When talk turns to flattening the data center network, Cisco has as much of a story to tell as the other guys, if not more so.
"In our conversations with customers, we talk about the importance of decoupling physical tiers from logical tiers in terms of design, traffic and engineering efficiencies," says Omar Sultan, a marketing manager with Cisco's Data Center Solutions (DCS) group.
"When you've got things like live migration of virtual machines and scale-out enterprise application architectures going on in your data centre, flattening the network makes sense," Sultan says. "Supporting those types of traffic flows start to require a big, fat, Layer 2 domain, with lots of bandwidth and deterministic latency between the servers."
And when you're talking "big, fat, Layer 2 domains," you've got to diverge from a tried-and-true network technology – namely Spanning Tree Protocol (STP). Cisco has that covered in the NX-OS operating system software for its Nexus switches, with technologies such as virtual PortChannel (vPC), FabricPath and Overlay Transport Virtualisation (OTV), Sultan says.
A NX-OS trio
VPC, which allows the spanning of port channels across two switches, was Cisco's early attempt to address the limitations of STP. More significant differentiators are the newer FabricPath, due this quarter, and OTV, available now.
FabricPath, an early implementation of the Transparent Interconnection of Lots of Links (TRILL) standard under development within the IETF, provides a way to scale data centre fabrics by merging Layer 2 switching and Layer 3 routing. With FabricPath comes the elimination of STP and reduced latency as server-to-server traffic moves over multiple active links
"We consider this a key enabling technology for allowing enterprises to build very large, scalable networks. FabricPath literally will let them run thousands and thousands of 10G servers in a single, large, flexible Layer 2 domain," says Nikhil Kelshikar, also a DCS marketing manager at Cisco.
OTV, meantime, lets enterprises interconnect Layer 2 networks, whether those networks are in the same data centre or at different locations. This is essentially a Nexus-only tunnelling technology, allowing passage for Layer 2 Ethernet frames through a Layer 3 infrastructure. "You're effectively creating a virtual private cloud," Sultan says.
This is the sort of capability John Turner, director of networks and systems at Brandeis University, in Waltham, Mass., says he's looking for. In fact, he says, it's one of two top criteria he has for selecting his next data centre switches, a process he's currently undertaking.

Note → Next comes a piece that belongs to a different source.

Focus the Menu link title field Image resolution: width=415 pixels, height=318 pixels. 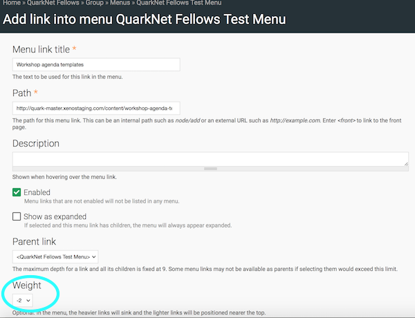click(96, 64)
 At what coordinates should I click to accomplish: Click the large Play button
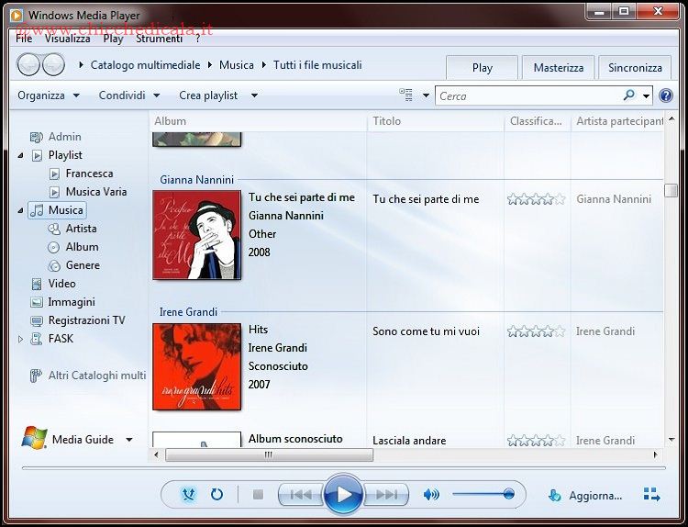[x=344, y=495]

"The vendor has to meet our business objective, which is to connect multiple data centres together and be able to create a Layer 2 network over a long-distance path and complete the migration of virtual machines with available bandwidth and over distance," he says.
OTV will help Cisco fulfil its bigger data centre vision of enabling access to a pool of data centre resources, Sultan says. "It's an enabling technology as it'll pull data centres together and let workloads run back and forth."
Using technologies like vPC, FabricPath and OTV, Cisco encourages enterprises to think about a flatter network architecture.
"The biggest reasons people build more tiers is to manage performance and over subscription. Clearly as we've evolved and introduced technologies like FabricPath, we can start shrinking the number of tiers because we can reduce over subscription," Kelshikar says. "But at the same time, the other reason for building hierarchical networks is to do fault isolation or provide segmentation across multiple different customers – and that's more of a logical construct. That logical hierarchy will not go away."
So Cisco's guidance for enterprises is to take advantage of a flattened network opportunistically. "They should deploy a flatter network where it makes sense and leverage existing infrastructure where that makes sense – and the nice thing is they can migrate in a granular fashion from a three-tier architecture to a flattened, two-tier or smaller architecture as they have business drivers," Sultan says.
This, of course, presumes use of the Nexus switches. Customers who have the earlier Catalyst switches, which rely on the IOS operating system, do not have the new networking technology options available with the Nexus line.
Still, even if you're talking about changing out switch lines, Cisco does come with one advantage for many data centre network managers – familiarity, Turner says. And, with its year-old Unified Computing System (UCS), which integrates blade servers with storage access, virtualisation and switching, Cisco can tell a good integration and management story, he says.
"What Nexus potentially gives us down the road are easier upgrade, management and integration paths, plus it will integrate with our Fibre Channel storage when we need to do that. Nexus is the story of complete integration. But it also could be about single point of failure, so we've got to consider that, too," he says.
Still, in terms of flat network positioning today, Cisco's ability to tell the story not only from the networking side but also from the server and storage aisles is giving it considerable market influence, says Tom Nolle, president of CIMI, a technology assessment firm.
A recently completed CIMI survey shows Cisco having the largest strategic influence gain of any vendor, Nolle says.
"This isn't because it's doing anything better on the networking side, but because it has server technology and can talk about the data centre architecture at a higher level than competitors," he explains. "Its scope has broadened, and its sales force does a better job than anybody else's in explaining what this all means for customers."